Kubernetes namespaces can be also used to better organize the different objects.

26.2 Clean up old EFI boot entries #

Sometimes, the UEFI boot manager contains multiple entries for older operating systems that are probably not needed anymore (especially for host being re-provisioned multiple times). You can clean up those old entries by following any of the following procedures:

Delete them on the BIOS/EFI setup interface directly (the exact procedure will depend on the hardware).

Run the UEFI bcfg shell as:

# List the entries
bcfg boot dump -b
# Delete entry number X
bcfg boot rm X
# X is the number associated the entry to remove. For example, if the entry is "Boot0002 foobar", then X is 2.

Use efibootmgr on a Linux system as:

# List the entries
efibootmgr -v
# Delete entry number X
efibootmgr -b X -B

The process may leave orphaned files on the EFI System Partition (ESP), usually found under subdirectories named by the vendor (e.g., EFI/opensuse or EFI/Microsoft). While these files are generally harmless, they should be deleted if they consume excessive space as it can prevent the installation of a new OS or a boot manager update. Removal may require explicitly mounting the ESP, typically mounted as /boot/efi/EFI on Linux systems.

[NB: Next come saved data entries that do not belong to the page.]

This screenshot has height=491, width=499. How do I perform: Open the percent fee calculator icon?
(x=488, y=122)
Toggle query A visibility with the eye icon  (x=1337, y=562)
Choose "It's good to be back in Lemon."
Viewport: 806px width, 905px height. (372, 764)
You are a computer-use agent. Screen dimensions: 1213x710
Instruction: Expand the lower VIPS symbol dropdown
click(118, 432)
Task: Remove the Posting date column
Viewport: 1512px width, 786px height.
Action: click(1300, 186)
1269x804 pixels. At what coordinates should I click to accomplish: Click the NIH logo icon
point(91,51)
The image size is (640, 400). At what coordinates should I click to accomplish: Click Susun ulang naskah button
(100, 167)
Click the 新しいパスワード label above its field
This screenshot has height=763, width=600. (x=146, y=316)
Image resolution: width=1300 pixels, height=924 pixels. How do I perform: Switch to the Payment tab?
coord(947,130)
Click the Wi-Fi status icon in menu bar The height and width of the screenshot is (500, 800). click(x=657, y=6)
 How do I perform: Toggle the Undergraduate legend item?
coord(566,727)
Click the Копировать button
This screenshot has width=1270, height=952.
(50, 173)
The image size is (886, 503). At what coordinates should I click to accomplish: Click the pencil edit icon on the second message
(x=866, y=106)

26.3 Custom network configuration using the two-secrets approach #

When Metal³ provisions a bare metal node, it goes through two distinct phases that may each require different network configuration:

The IPA phase, where the Ironic Python Agent (IPA) ramdisk runs during hardware inspection and provisioning
The target OS phase, where the deployed SLE Micro system runs after first boot

The two-secrets approach addresses this by allowing a separate network configuration secret for each phase, using the preprovisioningNetworkDataName field for the IPA phase and the networkData field for the target OS phase. This is particularly useful when interface names differ between phases, which can happen because the IPA kernel and the SLE Micro kernel may discover the same hardware under different names.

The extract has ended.